Science snobbery and the problem of accessibility

There’s a look you see in people’s eyes when you say ‘science’ or ‘mathematics’ or ‘engineering’ or ‘technology’. It’s not happiness or excitement.

At some point in our schooling, the sciences, mathematics, technology, and engineering became the exclusive property of those who were deemed to be talented in those areas and the rest of us weren’t necessarily treated well by the teachers or ‘talented’ fellow students.  Some people are so wounded by the experience they lose any interest or curiosity they might once have had and refuse to engage at all.

The odd thing is that most of us have more experience with science, engineering, and mathematics than we commonly believe.

There are very few people today compared to thirty years ago who don’t more or less understand how a computer operates. Car mechanics typically have to repair very sophisticated mechanical and electronic systems featuring computers and wireless technology. Hairdressers need to know a lot about chemicals and how hair and skin might react to them.  And, on it goes.

A sense of superiority seems to be a feature of human nature as if somehow we need to be better than someone else. That sense of superiority is found in many areas, as well as, within the sciences and mathematics and engineering and technology communities. Chemists are superior to engineers who are superior to technologists and all of them are superior to social scientists who return the favour and look down on scientists who they view as having low moral character and having, undeservedly, lots of money (I was in a session at a 2007 conference where that was the gist of the presentation and comments).

In this somewhat balkanized atmosphere it’s good to see people trying to establish a discussion about science, technology, mathematics, and engineering that doesn’t require an advanced degree or discount the comments of an amateur.
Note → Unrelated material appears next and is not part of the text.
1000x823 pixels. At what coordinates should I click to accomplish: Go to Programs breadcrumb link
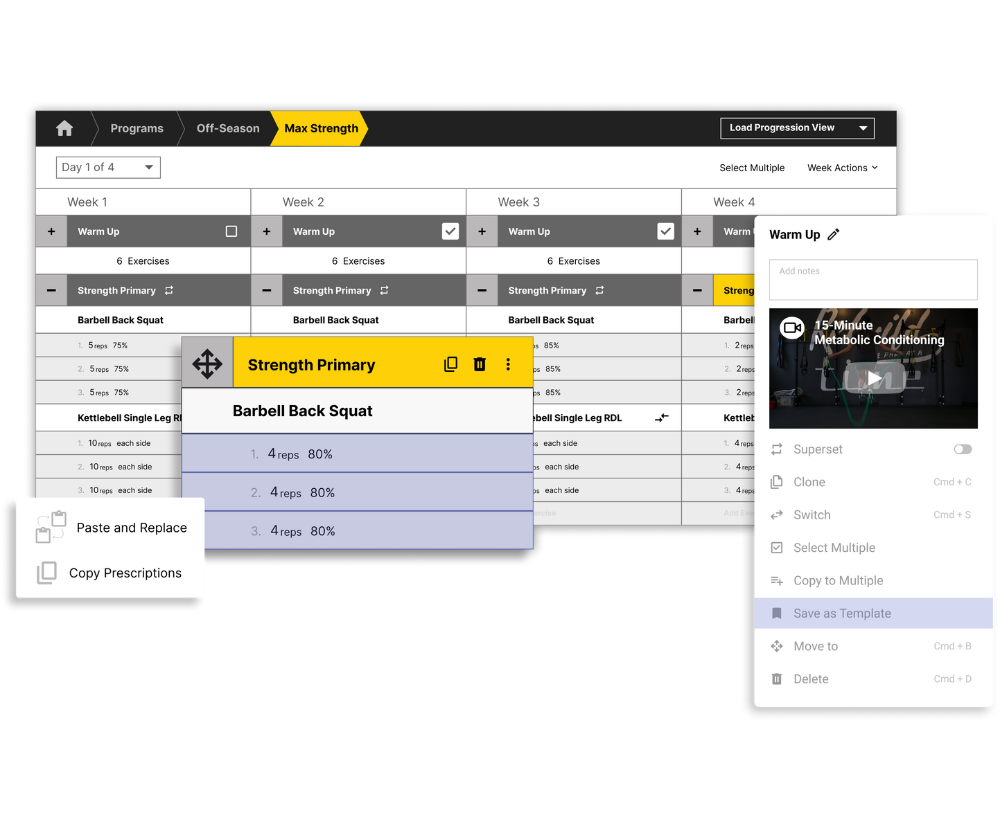tap(137, 128)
There’s a delightful Aug. 5, 2015 posting by John Hinton for the Guardian science blogs that espouses the joy of a ‘scientist pretender’,

I adored science at school. But my coursework assignments bewildered my teachers. Details of experimentations were often accompanied by personal anecdotes and quotes from obscure song lyrics. Irrelevant clip-art was rife. So when I had to pick a path through the labyrinth of life, i.e. select my A-levels, science fell away in favour of subjects where personal anecdoture and obscure lyricalism are paramount.

Despite my enforced rebuttal of science as a professional pursuit, it always retained a very special place in both my brain and bookshelf. Deep down, I wanted to be a scientist. And if you pretend for long enough (it has been suggested by non-scientists), eventually you become the thing you’re pretending to be.

So six or seven years ago, I started pretending to be a scientist. Specifically, I started pretending to be Charles Darwin in my first science-theatre show, THE ORIGIN OF SPECIES … And people were fooled – they came from far and wide to hear me speak, invited me to Australia and Norway and Croatia and Hemel Hempstead. …

Hinton has also pretended to Einstein but I find his latest pretence the most interesting,

Now it’s not easy, we’re told by lots and lots of people, to recruit women into the sciences – and it’s rendered even harder by off-hand remarks made by Nobel laureates. So I started wondering whether I could pull off the ruse of the century and pretend to be a woman scientist, to see if that’d help matters at all.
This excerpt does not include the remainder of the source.